But words will never hurt me.

I remember hearing this rhyme in early grade school. Someone had been called a name. Someone else had “tattled” to the teacher. And the teacher’s reaction was this rhyme.

Bullying and name-calling were variously accepted by adults and kids. On some level, we were expected to develop a stoic, thick-skinned attitude toward derogatory names. Sticks and stones might physically harm us, but words could be rendered innocuous by ignoring them, dismissing them or developing that equally-vicious verbal comeback.

But, I wonder.

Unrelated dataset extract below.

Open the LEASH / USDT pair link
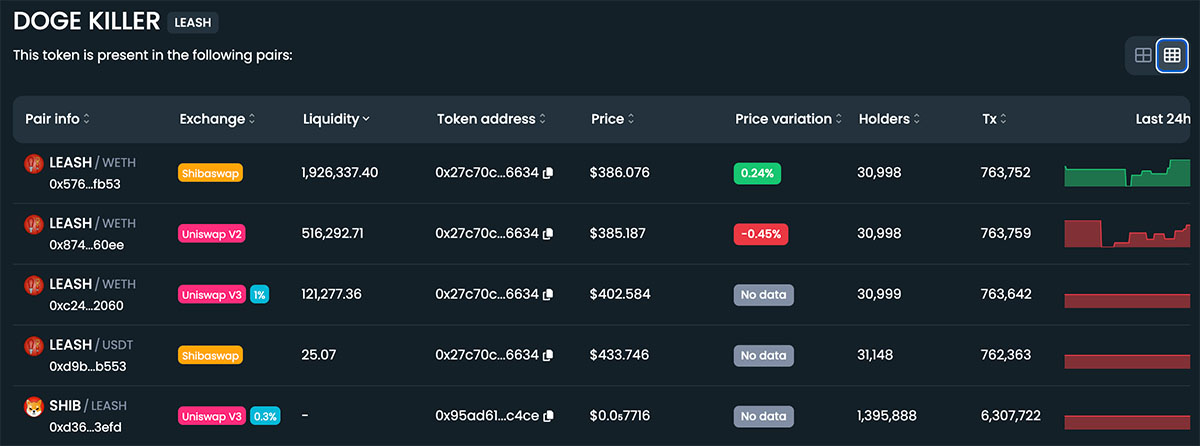Screen dimensions: 1200x446 [91, 345]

Are words so harmless?

I remember how I felt when I heard that one of my father’s co-workers had told him to “go back where he came from.” Where my father came from was Poland, via a Russian prison camp and an English air base where he flew Lancaster bombers. My father learned his English as an adult at this air station.

Dad still speaks a heavily accented English, and is still, on occasion, dismissed as less than intelligent or worthy of attention.

I remember a Martin Luther King Jr. Day celebration in a small Alaskan town. Clothilde, one of four African-Americans living there, shared this story. Clothilde had grown up in St. Louis, Mo., in the 1940s.

She was in her early 20s when she first visited the deep South. She told us how she got on a bus, sat near the front, and was ordered by the white driver to move to the back. When she would not, the driver stopped the bus, stood over her, called her a derogatory name, and waited until she did move. The shame she had felt in that moment, some 40 years past, still existed in her voice and face and posture as she related this incident.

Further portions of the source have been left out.